In Huang’s SC11 keynote, he pointed out that the rise of HPC-style GPU computing has come about because traditional CPUs, especially x86 ones, have become rather inefficient at compute- and data-intensive computation. For example, he said CPUs use 50 times the energy to schedule the instructions and 20 times the energy to move the data than doing the actual calculation.
GPUs, by contrast, are designed to reduce data movement, and although they have poor single threaded performance because of their simple processing engines, there are many more of them to do the work in parallel. That makes for more efficient computation, assuming the application can be molded into the GPU computing model.
Huang believes the demand for energy efficient HPC flops will work in NVIDIA’s favor, noting that “supercomputers have become power limited. — just like cell phones, just like tablets.” From his perspective, future GPUs will be the platform of choice to power exaflop machines. And although Huang said those supercomputers will be able to perform at that level with just 20 MW, his crystal ball doesn’t have that happening until 2022.

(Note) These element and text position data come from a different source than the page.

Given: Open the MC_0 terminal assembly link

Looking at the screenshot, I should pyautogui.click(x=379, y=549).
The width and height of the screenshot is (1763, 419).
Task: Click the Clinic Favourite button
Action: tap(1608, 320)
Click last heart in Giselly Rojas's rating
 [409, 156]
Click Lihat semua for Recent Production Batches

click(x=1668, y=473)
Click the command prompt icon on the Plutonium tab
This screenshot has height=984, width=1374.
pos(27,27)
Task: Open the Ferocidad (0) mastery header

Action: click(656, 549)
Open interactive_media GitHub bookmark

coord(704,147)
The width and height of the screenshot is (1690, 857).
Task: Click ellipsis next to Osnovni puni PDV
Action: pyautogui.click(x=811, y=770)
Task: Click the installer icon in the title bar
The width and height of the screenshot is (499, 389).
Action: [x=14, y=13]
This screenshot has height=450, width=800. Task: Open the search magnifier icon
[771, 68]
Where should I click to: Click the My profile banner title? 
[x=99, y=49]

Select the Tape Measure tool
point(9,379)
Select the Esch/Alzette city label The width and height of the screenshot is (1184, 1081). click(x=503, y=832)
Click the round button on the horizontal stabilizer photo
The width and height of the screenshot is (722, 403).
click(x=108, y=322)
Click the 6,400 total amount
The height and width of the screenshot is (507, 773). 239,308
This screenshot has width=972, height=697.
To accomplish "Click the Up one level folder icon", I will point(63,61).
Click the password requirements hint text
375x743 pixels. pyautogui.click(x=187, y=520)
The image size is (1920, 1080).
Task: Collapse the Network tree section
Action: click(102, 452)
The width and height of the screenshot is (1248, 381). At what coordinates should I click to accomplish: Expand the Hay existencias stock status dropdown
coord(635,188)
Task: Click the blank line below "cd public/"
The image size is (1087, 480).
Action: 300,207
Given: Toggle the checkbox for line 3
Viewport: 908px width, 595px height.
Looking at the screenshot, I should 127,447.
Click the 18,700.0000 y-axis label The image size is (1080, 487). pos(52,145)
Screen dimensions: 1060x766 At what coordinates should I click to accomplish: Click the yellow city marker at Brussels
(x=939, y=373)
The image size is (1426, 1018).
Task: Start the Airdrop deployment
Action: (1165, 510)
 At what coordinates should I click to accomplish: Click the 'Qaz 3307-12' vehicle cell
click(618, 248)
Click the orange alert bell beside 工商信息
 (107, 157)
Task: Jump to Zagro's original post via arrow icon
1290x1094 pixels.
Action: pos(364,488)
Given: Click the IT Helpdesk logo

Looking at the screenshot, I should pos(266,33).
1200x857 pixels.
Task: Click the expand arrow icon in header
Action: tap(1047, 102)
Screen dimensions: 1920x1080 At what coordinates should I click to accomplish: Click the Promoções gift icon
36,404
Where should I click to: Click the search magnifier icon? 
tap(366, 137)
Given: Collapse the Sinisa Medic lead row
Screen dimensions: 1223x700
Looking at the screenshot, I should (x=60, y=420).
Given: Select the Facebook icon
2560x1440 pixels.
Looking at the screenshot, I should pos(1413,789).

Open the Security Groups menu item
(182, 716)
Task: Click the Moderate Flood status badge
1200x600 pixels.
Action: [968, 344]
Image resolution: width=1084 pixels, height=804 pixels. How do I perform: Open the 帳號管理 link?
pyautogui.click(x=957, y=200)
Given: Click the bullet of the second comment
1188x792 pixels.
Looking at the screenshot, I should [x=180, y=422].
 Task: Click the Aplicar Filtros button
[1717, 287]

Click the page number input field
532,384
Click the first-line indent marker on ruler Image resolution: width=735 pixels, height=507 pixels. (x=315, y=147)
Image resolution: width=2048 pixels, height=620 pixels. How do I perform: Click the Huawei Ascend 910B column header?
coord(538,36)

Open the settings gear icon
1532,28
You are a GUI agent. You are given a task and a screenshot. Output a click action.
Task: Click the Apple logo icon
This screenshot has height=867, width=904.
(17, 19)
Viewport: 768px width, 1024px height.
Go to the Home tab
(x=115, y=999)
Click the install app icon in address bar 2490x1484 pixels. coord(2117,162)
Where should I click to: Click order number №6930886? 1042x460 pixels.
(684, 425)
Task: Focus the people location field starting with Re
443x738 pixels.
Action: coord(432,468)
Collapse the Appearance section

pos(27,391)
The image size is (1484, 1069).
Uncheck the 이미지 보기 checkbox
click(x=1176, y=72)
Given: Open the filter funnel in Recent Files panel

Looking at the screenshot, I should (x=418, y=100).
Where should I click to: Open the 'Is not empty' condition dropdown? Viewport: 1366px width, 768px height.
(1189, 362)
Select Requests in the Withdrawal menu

In that timeframe, a second or third generation integrated ARM-GPU processor will be the most likely design. NVIDIA’s “Maxwell” GPU generation, scheduled to make its appearance in the middle of the decade, is slated to be the first NVIDIA platform to integrate their upcoming “Project Denver” ARM CPU, a homegrown design that will become the basis for all of the company’s product lines. From then on, it’s safe to assume that integration will just get tighter. By 2022, it may not make much sense to even refer to these heterogeneous processors as GPUs anymore.
NVIDIA’s early lead in the HPC accelerator business is not insurmountable though. Intel is also positioning itself to be the dominant chip maker of the exascale era, drawing its own line in the sand with a target of 2018 for an Intel-powered exaflop machine. The most likely processor design for such a system will involve Xeon cores integrated with MIC cores on the same chip, although no public plans to that effect have been aired.
AMD has been more equivocal with regard to its exascale aspirations, but the company has certainly been the early mover in heterogeneous CPU-GPU designs with its Fusion APU architecture. Their near-term plans involve putting high-end “Bulldozer” cores into an APU next year as well as adding ECC to their GPU computing line.
Their could be other vendors to challenge NVIDIA and its competitors for the future of supercomputing. Texas Instruments, for example, has just officially launched a floating point DSP with rather impressive performance/watt numbers that is being cross-targeted to HPC. Other ARM vendors could get into the act too, especially if the chip is able to establish itself in the server space with the upcoming 64-bit designs.
The lesson of NVIDIA, pointed out by Huang in his keynote, is that disruptive technologies, like GPU computing, often emerge from new products, like cell phones and tablets, which quickly ramp into volume markets. And although NVIDIA has managed to exploit that phenomenon very effectively for HPC over the last five years, it is unlikely to be the last company to do so. The volume market for the processor of the exascale era may not even exist yet.